The Most Rev. Dr. Rowan Williams, Archbishop of Canterbury, has written an interesting essay in the Times education supplement, in which he argues:
“Quite often in discussion of Christian attitudes to homosexuality …. it is taken for granted that any statement that a form of behaviour might be sinful is on a par with the expression of hate, so that it is impossible for a conservative Christian, Catholic or Protestant or, for that matter, an orthodox Muslim to state the traditional position of their faith without being accused of something akin to holocaust denial or racial bigotry.
“Yet the truth surely is that while it is wholly indefensible to deny respect to a person as such, any person’s choices are bound to be open to challenge. Any kind of behaviour or policy freely opted for by a responsible adult is likely to be challenged from somewhere; it isn’t as though sexual activity were different from any other area of conscious choice. And to challenge behaviour may be deeply unwelcome and offensive in a personal sense, but it is not a matter for legislative action.”

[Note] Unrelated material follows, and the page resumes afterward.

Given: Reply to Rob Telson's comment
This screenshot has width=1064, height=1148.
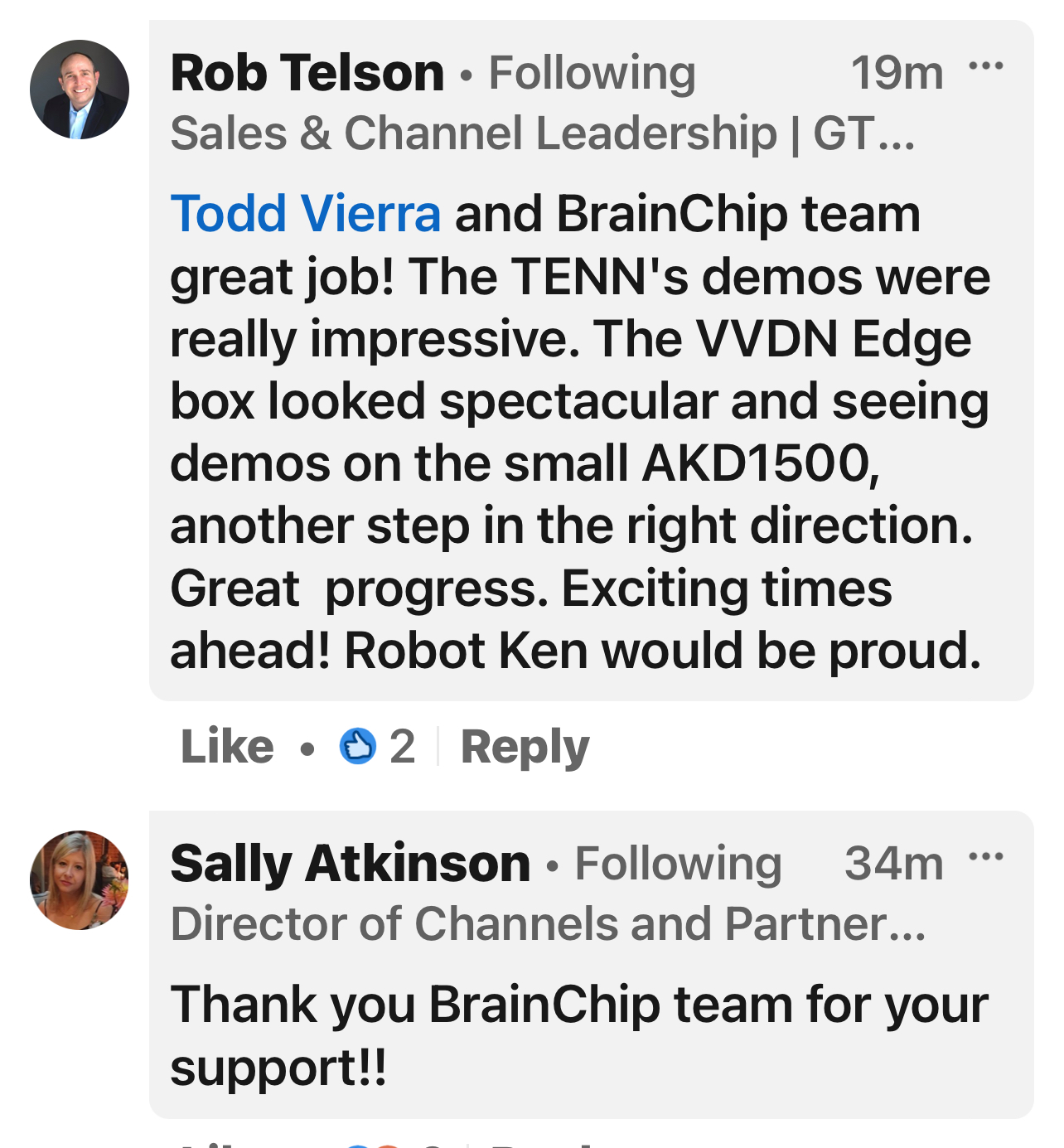Looking at the screenshot, I should pyautogui.click(x=525, y=746).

The Anglican Scotist has also written an interesting essay, in which he responds:
“While Williams thinks that homosexuals might freely choose not to engage in any homosexual activity at all, and that such a choice would not harm them as persons, I think you can see the truth is quite otherwise. … It is extraordinary, and indeed indicative of a bizzare affection for Abstractions, that Williams would consider advocacy of a ban on all homosexual activity neutral with respect to the well-being of homosexuals.

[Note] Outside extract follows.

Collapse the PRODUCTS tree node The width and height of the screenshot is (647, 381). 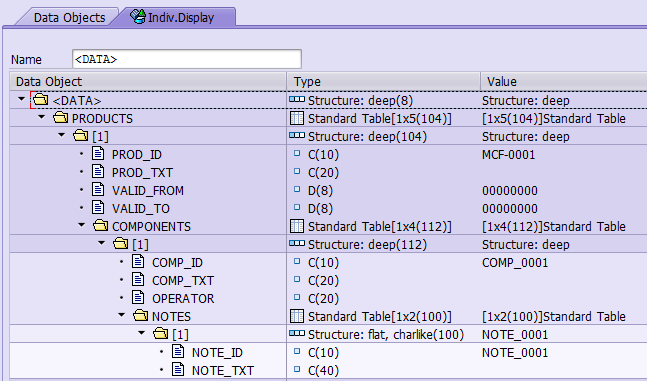(x=41, y=117)
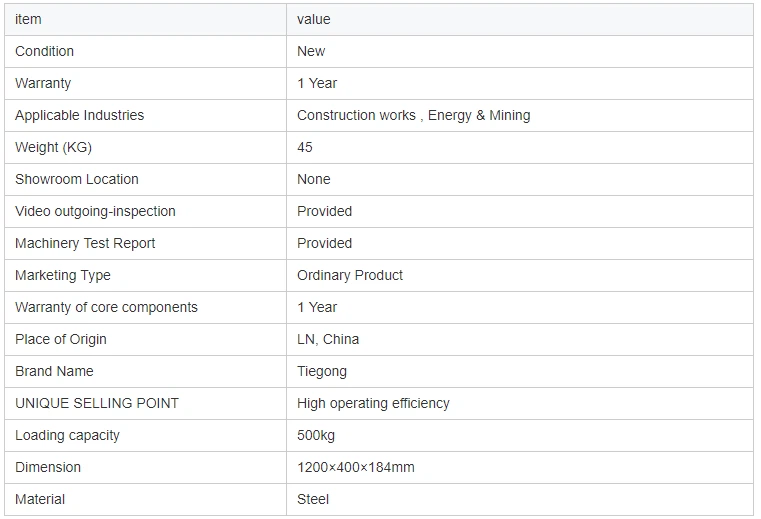Click the 'value' column header cell

[314, 19]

“If he is going to so theorize with any credibility, he’ll have to draw a firm red line; maybe he meant to, but was just to shy (poor Rowan!): let ‘homosexual activity’ mean ‘homosexual intercourse’. But even so–can we seriously entertain advocacy on a ban on such for all homosexuals is neutral with regard to their well-being as persons? Consider the effects of such a ban on all heterosexual persons. We would see, I think, lots of straight folks become mentally ill: neurotic, clinically depressed, et al. And a few might be driven to criminal acts nevertheless. Indeed–did not Paul speak to this effect about heterosexuals? Better to marry than burn? If we recognize ‘the’ or even ‘a’ need for intercourse among heterosexuals, why would we fail to recognize it among homosexuals?”

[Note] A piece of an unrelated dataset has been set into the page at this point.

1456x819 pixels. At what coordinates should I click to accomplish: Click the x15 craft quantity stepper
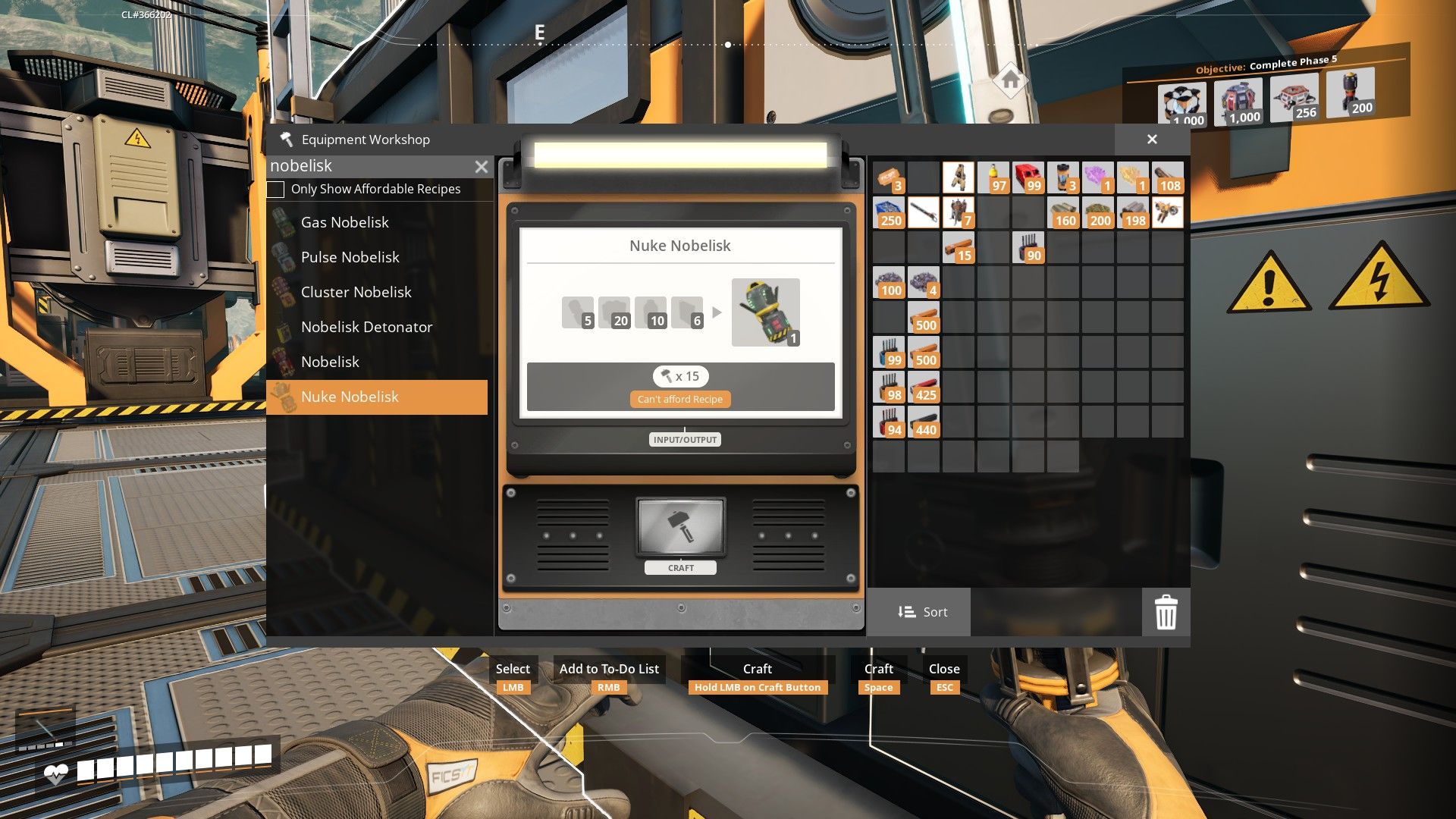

I am largely in agreement with the central purpose of the archbishop’s piece, which is to argue against the supression of Christian unions at British universities. I agree that holding traditional attitudes on sexuality is not sinful, and I am something of ACLU type when it comes to free speech. I generally believe that the answer to bad speech is more speech, and I don’t really understand why ostensibly liberal people in Canada and the U. K., and on American campuses, have backed laws against hate speech. But in making an argument for banning certain kinds of speech, but allowing others, the archbishop offers what strikes me as an exceedingly reductive view of the role that physical intimacy plays in human life.
Tobais Haller has also commented on Dr. Williams’ essay. He notes:
Does the fact that a negative opinion towards another rests on some theological opinion or belief wipe away any guilt? One needs to examine, I think, first, if the opinion is indeed a matter of the faith, or a mere cultural artifact. In the present situation “homosexuality” has been elevated to a place in our discourse that a cold-blooded examination of Scripture hardly warrants. (One might also do well to see if the “belief” is true or not; that is, does it truly reflect what the tradition and reason and the Scripture point to?) But secondly, must we not also consider the harm done by holding the negative opinion, even if it is justifiable on the foregoing bases; to ask, What is the fruit of this opinion? Does it build up, or does it in fact cause suffering? For generations, it was held as a core theological belief, justified by Scripture, that women are inferior to men; I need not retail the suffering such a theological opinion has wrought, and wreaks. Racism too finds ample justification in Scripture and the tradition — and it is no use suggesting that such matters are trivial or medieval when the Dutch Reformed Church in South Africa only finally repented of their doctrinal support for apartheid in this last decade.